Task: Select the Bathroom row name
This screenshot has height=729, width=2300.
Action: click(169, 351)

--

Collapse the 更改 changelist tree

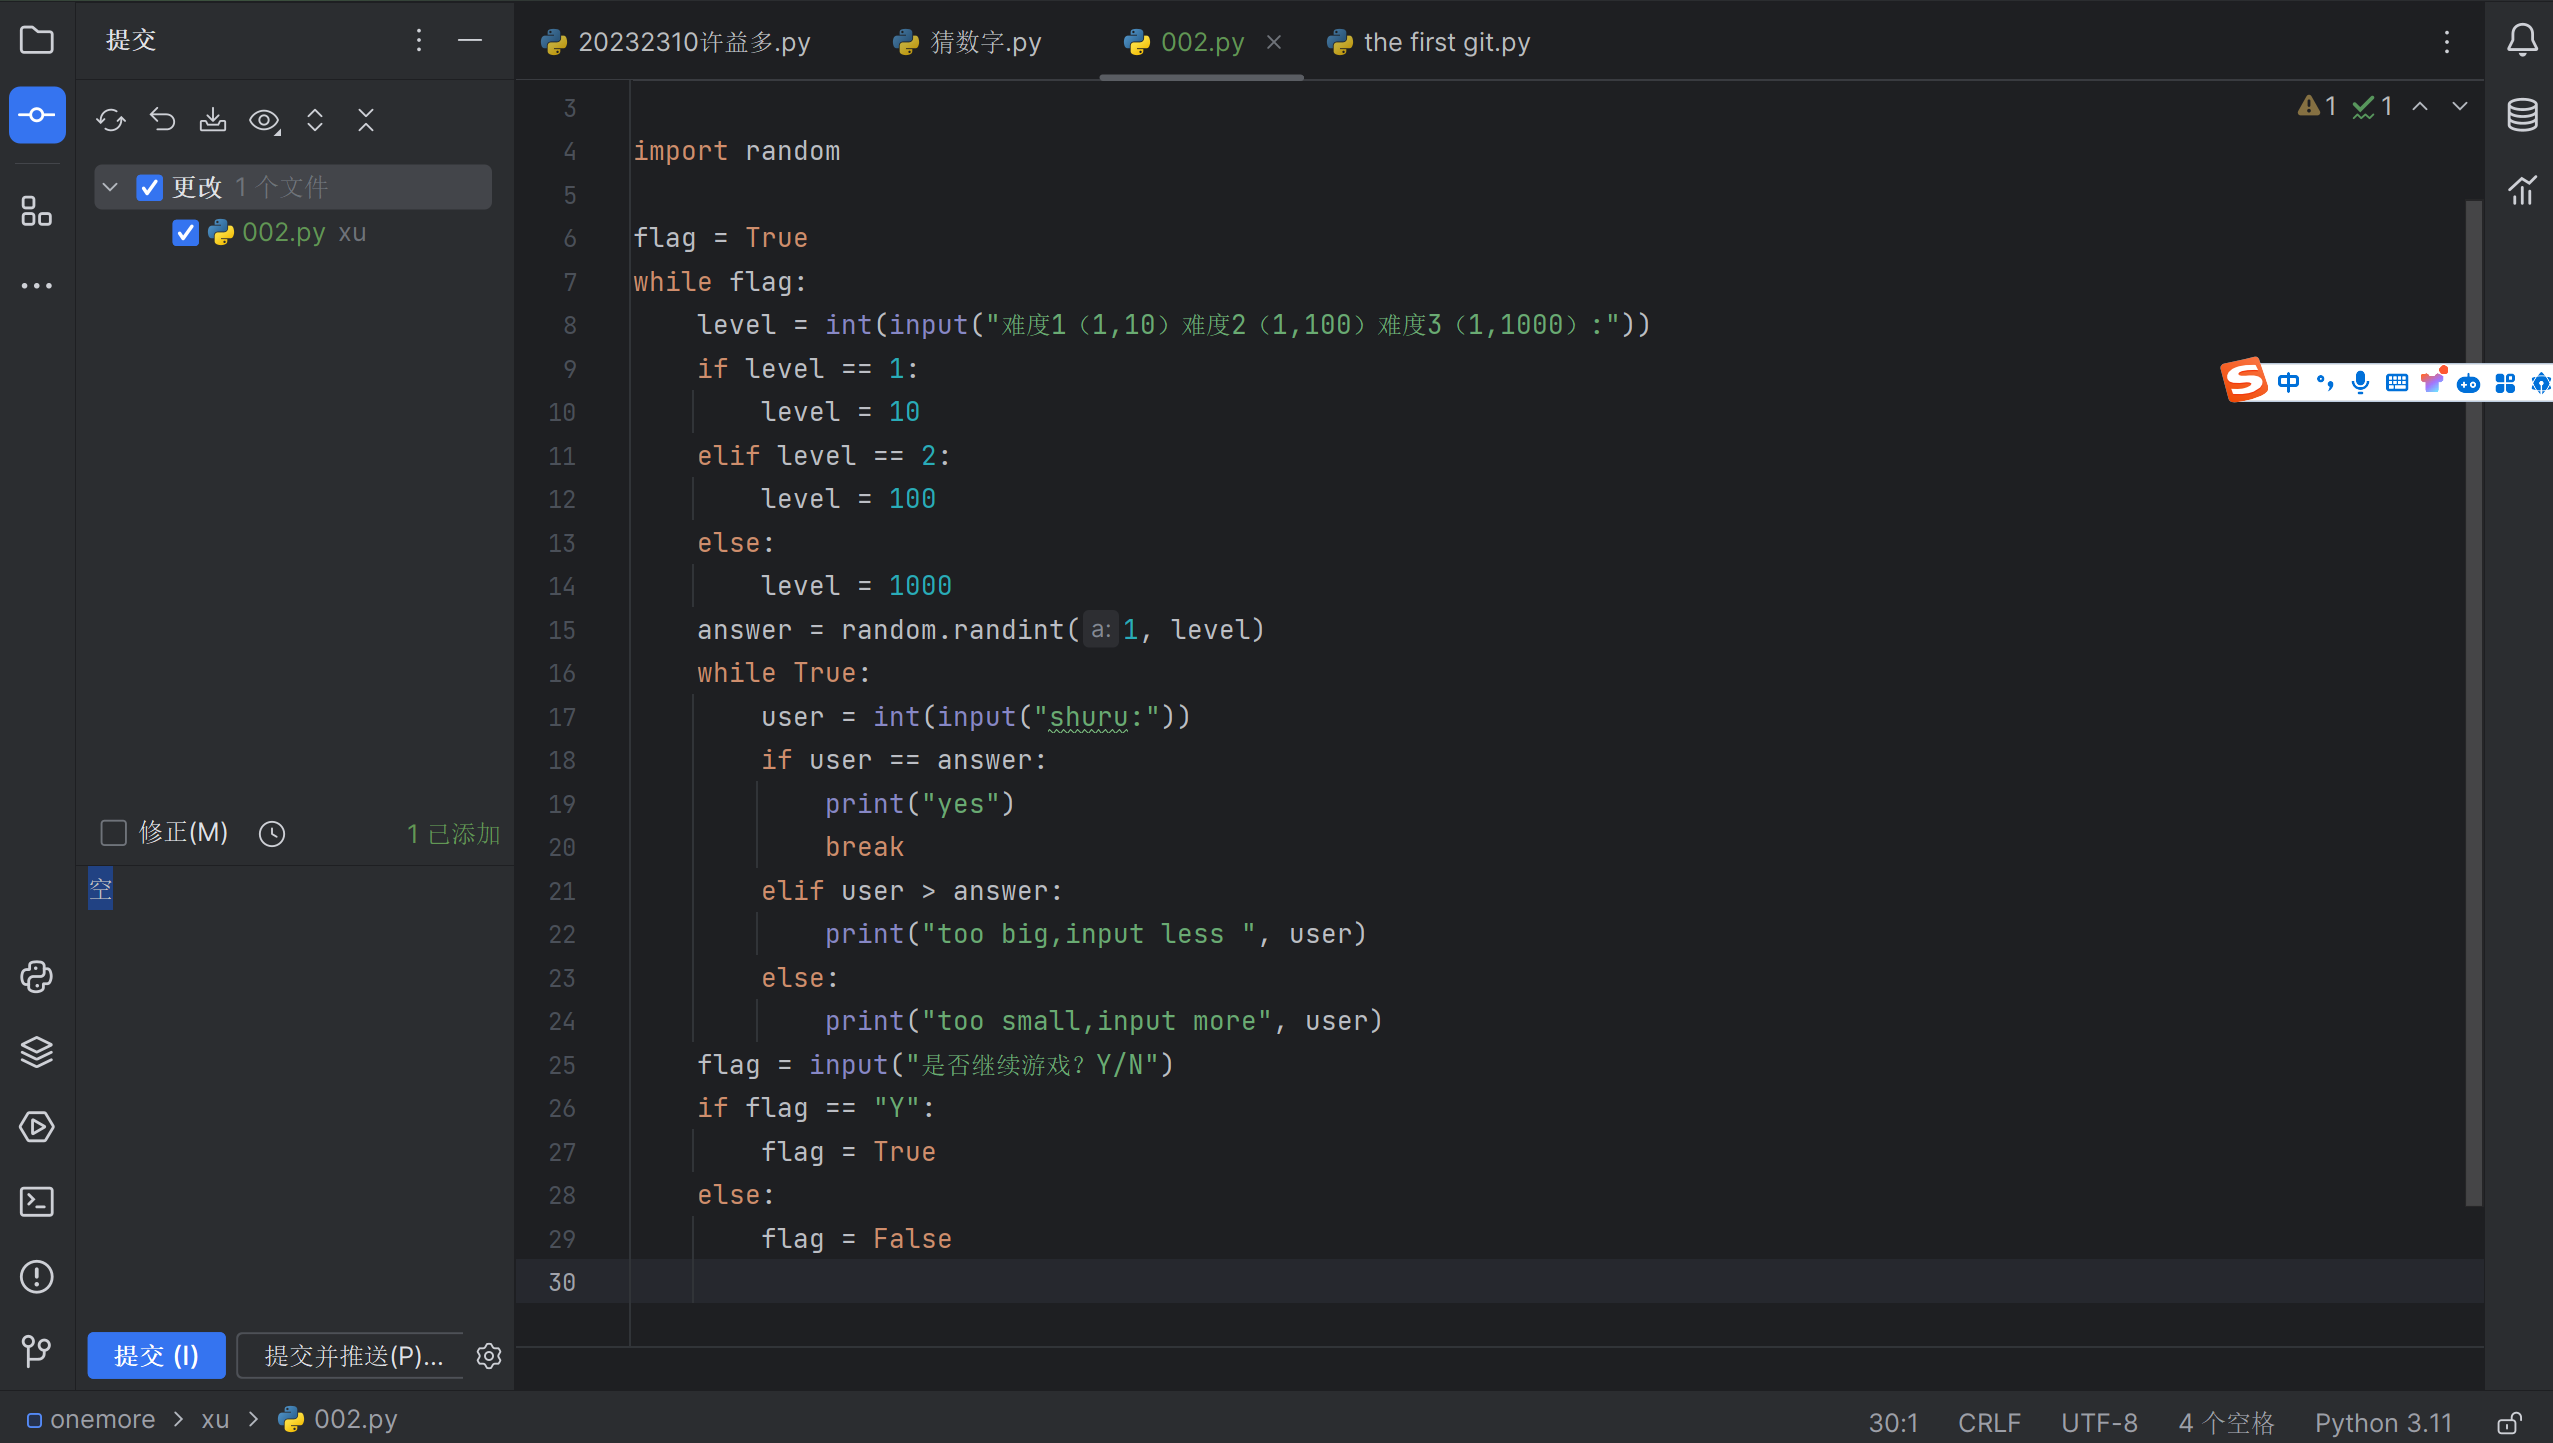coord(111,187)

GIVEN PROBLEM — Please echo the data verbatim from the line that contains "Task: Select the Bathroom row name" through the line that contains "Action: click(169, 351)", including both of those lines.

TASK SOLUTION —
Task: Select the Bathroom row name
This screenshot has height=729, width=2300.
Action: click(169, 351)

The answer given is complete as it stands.